A pesar de ello, la creencia general de políticos progresistas y conservadores de que las leyes sancionadas en 1964 y 1965 mágicamente transformarían a los Estados Unidos implicó que la continuidad del movimiento afro-estadounidense fuese cuestionada y puesta en tela de juicio. La pregunta que nos hacemos es ¿cómo se encauzó el movimiento de protesta cuando se hizo evidente que la vía electoral no era ni sería suficiente para canalizar las demandas insatisfechas de los afro-estadounidenses?

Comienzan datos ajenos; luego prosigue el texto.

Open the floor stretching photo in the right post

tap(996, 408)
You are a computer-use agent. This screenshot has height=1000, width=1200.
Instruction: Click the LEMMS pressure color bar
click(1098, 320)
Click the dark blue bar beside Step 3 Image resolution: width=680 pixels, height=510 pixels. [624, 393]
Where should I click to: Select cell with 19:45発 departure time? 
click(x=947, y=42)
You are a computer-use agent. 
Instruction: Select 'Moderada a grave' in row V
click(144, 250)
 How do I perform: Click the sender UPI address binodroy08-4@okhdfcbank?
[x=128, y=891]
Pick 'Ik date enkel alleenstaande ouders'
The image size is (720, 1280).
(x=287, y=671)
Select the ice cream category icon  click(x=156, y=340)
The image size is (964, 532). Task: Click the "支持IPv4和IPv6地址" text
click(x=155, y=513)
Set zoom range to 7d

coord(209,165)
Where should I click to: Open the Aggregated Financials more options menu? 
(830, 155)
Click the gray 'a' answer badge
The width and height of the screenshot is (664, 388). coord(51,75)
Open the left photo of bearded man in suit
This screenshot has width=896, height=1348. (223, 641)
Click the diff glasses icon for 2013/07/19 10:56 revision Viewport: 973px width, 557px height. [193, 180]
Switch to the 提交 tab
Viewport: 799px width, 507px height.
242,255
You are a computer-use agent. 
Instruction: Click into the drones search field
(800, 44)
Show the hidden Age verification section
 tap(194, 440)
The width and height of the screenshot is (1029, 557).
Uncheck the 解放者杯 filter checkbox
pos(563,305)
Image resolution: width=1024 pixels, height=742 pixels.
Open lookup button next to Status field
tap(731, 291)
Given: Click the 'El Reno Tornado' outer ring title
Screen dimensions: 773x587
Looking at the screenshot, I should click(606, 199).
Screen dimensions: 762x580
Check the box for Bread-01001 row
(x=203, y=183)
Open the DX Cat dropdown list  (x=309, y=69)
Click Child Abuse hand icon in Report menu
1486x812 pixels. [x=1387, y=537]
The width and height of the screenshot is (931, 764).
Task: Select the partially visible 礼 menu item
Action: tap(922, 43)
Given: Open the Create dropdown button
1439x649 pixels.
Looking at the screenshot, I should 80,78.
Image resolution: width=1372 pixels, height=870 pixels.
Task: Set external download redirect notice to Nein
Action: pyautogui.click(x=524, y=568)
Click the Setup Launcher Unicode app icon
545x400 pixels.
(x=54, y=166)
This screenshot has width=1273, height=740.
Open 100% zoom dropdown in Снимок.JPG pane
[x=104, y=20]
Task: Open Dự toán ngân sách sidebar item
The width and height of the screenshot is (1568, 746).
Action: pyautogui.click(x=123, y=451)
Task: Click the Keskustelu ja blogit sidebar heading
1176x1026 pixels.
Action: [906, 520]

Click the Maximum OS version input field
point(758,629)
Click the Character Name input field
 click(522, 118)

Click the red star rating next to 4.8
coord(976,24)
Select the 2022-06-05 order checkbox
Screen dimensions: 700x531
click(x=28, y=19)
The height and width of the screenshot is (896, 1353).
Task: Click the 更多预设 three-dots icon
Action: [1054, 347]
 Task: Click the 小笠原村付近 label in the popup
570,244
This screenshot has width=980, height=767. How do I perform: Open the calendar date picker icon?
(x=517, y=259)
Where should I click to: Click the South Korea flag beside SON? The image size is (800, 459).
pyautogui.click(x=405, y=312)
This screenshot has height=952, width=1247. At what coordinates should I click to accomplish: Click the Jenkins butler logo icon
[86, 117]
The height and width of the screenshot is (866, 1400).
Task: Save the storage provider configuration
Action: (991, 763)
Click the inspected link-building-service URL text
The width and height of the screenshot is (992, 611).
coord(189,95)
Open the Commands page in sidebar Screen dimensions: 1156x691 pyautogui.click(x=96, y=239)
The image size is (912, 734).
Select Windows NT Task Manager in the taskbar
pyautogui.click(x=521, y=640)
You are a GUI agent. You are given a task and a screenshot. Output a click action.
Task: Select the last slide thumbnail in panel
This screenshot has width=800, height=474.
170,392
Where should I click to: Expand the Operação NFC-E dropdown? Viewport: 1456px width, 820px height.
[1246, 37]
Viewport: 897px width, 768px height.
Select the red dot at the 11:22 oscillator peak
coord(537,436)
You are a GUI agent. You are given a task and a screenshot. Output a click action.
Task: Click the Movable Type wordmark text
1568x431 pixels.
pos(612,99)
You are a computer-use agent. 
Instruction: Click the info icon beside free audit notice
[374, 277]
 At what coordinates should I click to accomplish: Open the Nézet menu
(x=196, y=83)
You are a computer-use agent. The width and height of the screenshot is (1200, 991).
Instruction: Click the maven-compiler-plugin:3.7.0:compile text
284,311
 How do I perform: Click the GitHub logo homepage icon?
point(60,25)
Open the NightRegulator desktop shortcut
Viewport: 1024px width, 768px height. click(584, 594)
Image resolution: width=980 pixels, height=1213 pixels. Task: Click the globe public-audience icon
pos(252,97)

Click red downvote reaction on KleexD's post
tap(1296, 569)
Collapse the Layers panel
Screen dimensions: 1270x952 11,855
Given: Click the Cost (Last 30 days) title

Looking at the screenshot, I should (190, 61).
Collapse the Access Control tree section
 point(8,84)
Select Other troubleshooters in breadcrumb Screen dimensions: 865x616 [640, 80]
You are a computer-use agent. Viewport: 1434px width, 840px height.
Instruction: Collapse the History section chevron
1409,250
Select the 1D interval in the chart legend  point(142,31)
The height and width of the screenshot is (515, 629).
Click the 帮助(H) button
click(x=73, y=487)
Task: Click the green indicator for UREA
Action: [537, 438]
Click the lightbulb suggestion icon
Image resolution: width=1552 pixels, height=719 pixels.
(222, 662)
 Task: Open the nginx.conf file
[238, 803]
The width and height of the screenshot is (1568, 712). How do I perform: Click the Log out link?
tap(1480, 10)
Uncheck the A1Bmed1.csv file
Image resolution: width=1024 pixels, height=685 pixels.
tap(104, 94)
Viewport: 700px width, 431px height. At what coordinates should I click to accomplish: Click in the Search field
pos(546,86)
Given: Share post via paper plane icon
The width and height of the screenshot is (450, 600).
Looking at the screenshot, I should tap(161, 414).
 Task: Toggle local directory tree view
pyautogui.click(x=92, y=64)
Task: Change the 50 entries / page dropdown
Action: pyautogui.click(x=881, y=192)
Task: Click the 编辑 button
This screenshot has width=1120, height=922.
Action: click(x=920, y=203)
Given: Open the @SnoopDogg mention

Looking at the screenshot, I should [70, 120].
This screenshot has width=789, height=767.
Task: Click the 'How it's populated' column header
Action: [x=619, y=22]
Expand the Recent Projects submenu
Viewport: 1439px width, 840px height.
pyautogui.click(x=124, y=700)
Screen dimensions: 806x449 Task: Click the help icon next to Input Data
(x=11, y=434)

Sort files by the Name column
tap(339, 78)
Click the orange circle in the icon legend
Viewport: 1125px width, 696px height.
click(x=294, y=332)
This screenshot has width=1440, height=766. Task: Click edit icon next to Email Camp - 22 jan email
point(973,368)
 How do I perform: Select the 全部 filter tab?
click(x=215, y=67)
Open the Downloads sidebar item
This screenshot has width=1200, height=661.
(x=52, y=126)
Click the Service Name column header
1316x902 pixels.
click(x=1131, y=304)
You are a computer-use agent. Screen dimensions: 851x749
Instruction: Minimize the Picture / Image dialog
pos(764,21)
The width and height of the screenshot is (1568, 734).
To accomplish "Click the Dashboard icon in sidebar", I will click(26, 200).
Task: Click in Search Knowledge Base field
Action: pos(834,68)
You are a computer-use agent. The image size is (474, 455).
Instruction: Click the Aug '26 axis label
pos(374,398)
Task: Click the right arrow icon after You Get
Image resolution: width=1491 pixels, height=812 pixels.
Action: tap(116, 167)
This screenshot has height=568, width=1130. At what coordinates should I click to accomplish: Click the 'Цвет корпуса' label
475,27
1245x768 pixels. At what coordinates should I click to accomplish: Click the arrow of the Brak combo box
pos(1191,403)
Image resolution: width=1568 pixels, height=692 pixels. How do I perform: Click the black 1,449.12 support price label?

Como referimos previamente, el proceso de lucha comprendido entre los años 1954 y 1965 representa “la época heroica” o “fase clásica” del movimiento por los derechos civiles tanto en la memoria colectiva como en la historiografía. Sin embargo, tal caracterización elimina el protagonismo de organizaciones e importantes figuras (algunas de las cuales simultáneamente participaron del movimiento de maneras más tradicionales) que fueron más allá de la lucha por los derechos civiles y reclamaron por cambios radicales y estructurales del sistema, como el Poder Negro.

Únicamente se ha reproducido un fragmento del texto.